The easement language, which I believe is extracted directly from the easement document itself, allows the Corps to do nine things (A through I), of which the only ones to raise property-takings issues might be Items e, f, and particularly i:”implement the public trust doctrine and ensure permanent public access, use, and enjoyment of the beach and ocean.”

 

In March, 2013, after Sandy, the Department also clarified that the dunes will not invisibly grow:

 

It is the Department’s policy that the size of both the beach and dune can and should be maintained at those levels. Toward this end the Department is developing regulations to allow municipalities to add or possibly remove sand from dunes consistent with the engineered design.

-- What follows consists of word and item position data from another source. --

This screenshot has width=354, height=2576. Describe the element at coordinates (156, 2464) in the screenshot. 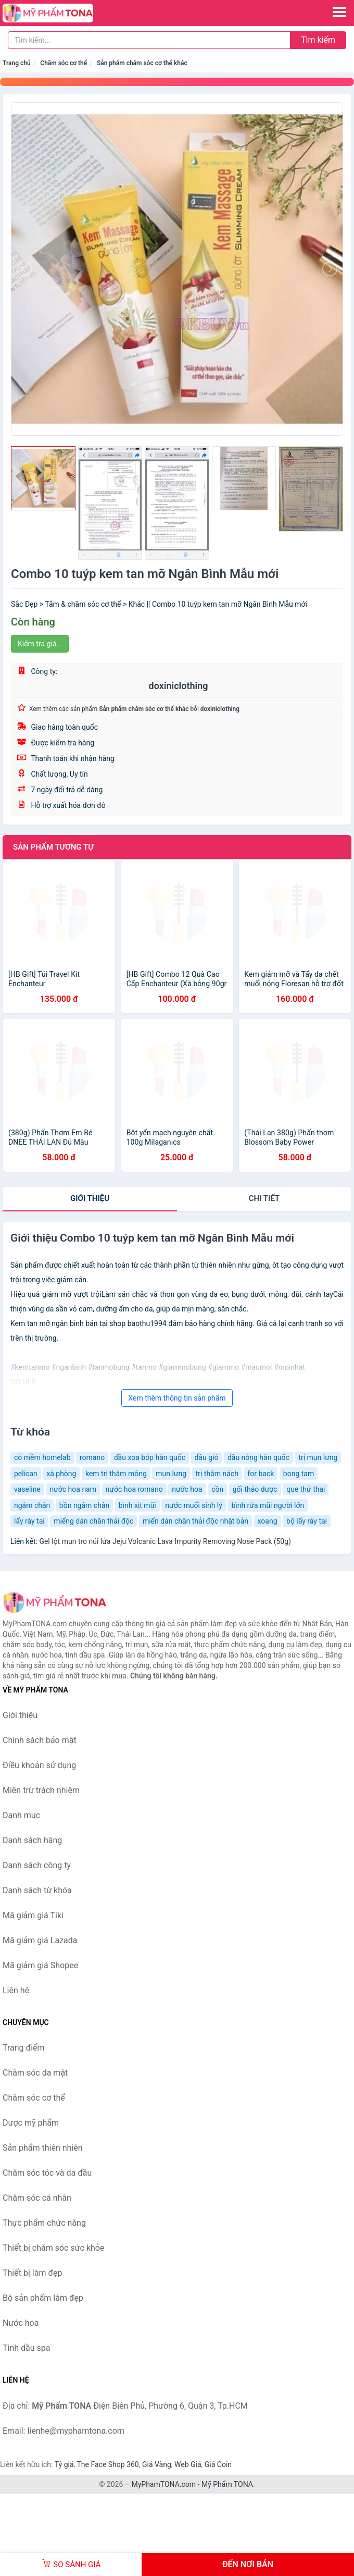

I see `Giá Vàng` at that location.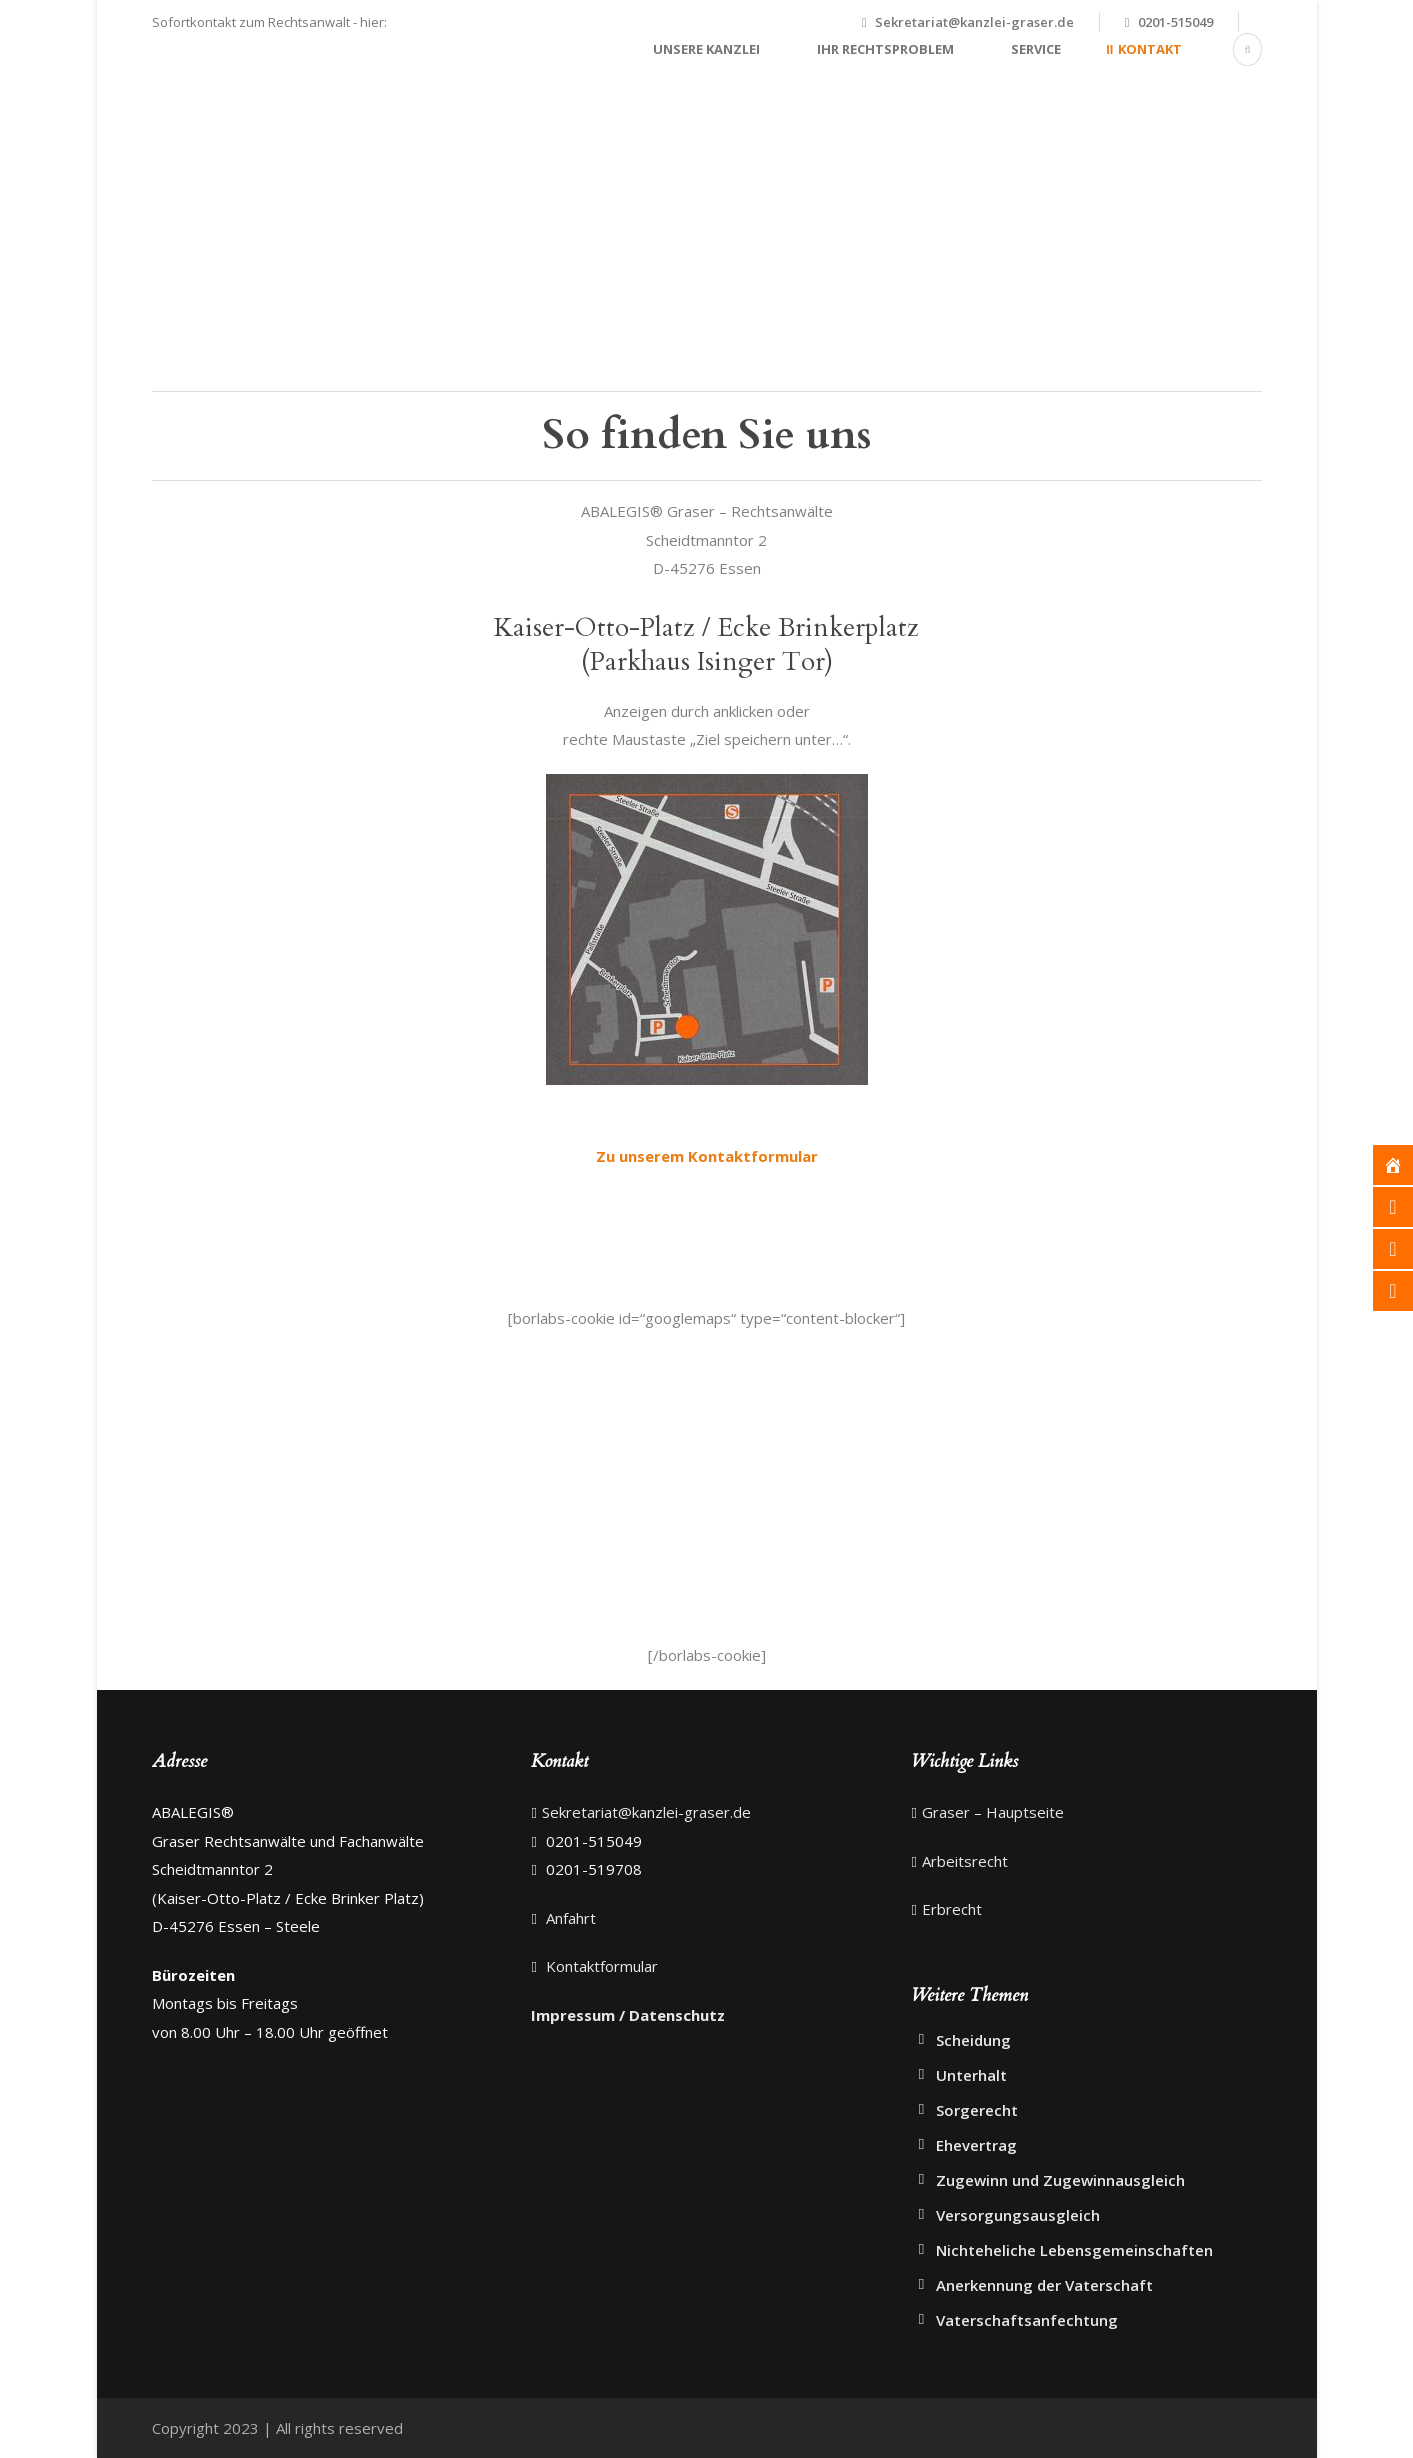  I want to click on Graser – Hauptseite, so click(993, 1812).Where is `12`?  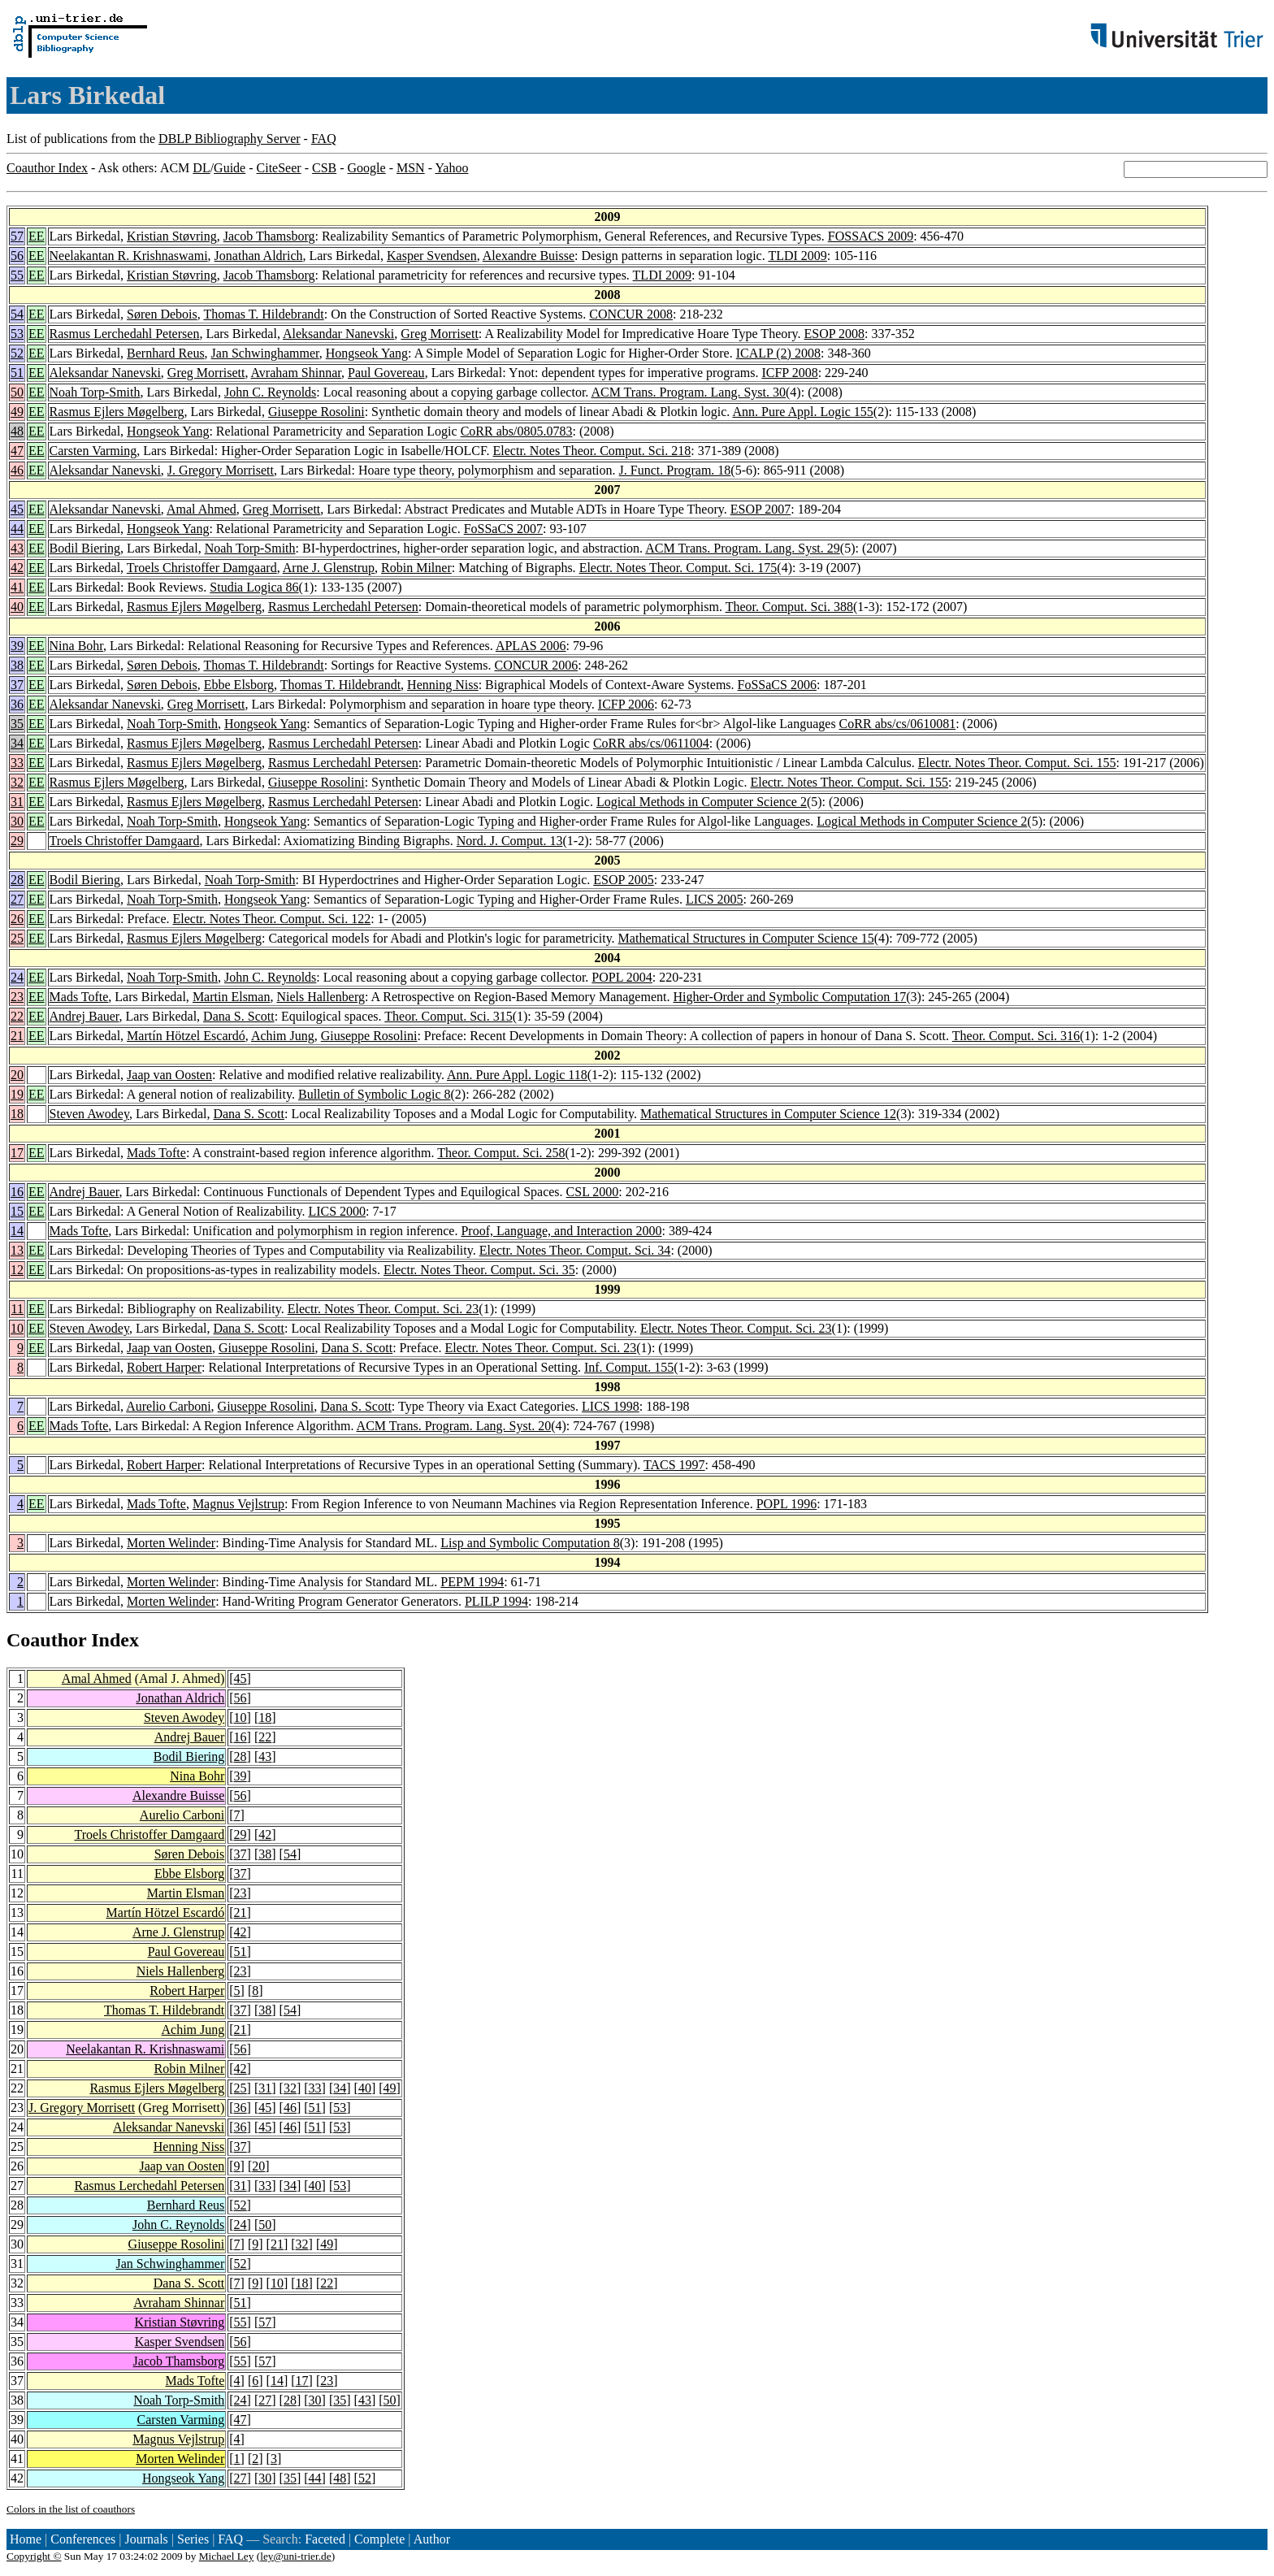
12 is located at coordinates (17, 1270).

To the extent that this policy would maintain views from properties, this policy should eliminate fears from property owners that dunes would be allowed to grow to heights above the design standard.

 

The dune’s design standard is twenty-two feet above the water line, and while that’s quite a lift, the beach itself slopes a fair ways down from the grass line.

 

new_jersey_beach_erosion

That’s before the erosion

 

9. How do the equities and rights balance out?

 

Some types of collective-action infrastructure confer a benefit on all even if some fail to pay their share. In other situations, the holdouts put everyone at risk.

 

In Ortley Beach, the Surf Cottages association is having owners vote on whether to grant the easement. Mr. Cangialosi, the treasurer, said he had personally come to believe that signing the easement was better than having the town take the land, and that the town intended to do just that.

 

“There are some people who will be screaming and going down with the drum and fife,” he said.

 

fife_and_drum

Give me liberty or give me beach!

 

“But anybody who really thinks about things and considers the alternative will see: they want this, they’re going to do it. Your choice is sign or face the consequences.”

 

That’s always the choice, isn’t it?

 

long_beach_island_sand_dunes_cars

There are often consequences

 

In fact, in early October the Surf Cottages Association did vote yes:

 

Nearly 500 easements are still outstanding in this northern Ocean County area, or about half of the 1,000 easements needed statewide. Governor Christie has taken aggressive action to secure outstanding easements required for all of the projects, signing an Executive Order under the authority of the state’s Disaster Control Act that authorizes the state to secure remaining easements, not provided voluntarily, through eminent domain.

 

“These holdouts should by now realize there is no windfall waiting for them,” continued Governor Christie. “After Sandy, there can be no justifiable argument for anyone to avoid doing what is right. Now is the time for all remaining beachfront property owners to step up and do the right thing for their neighbors, for their communities, and, for their own protection.”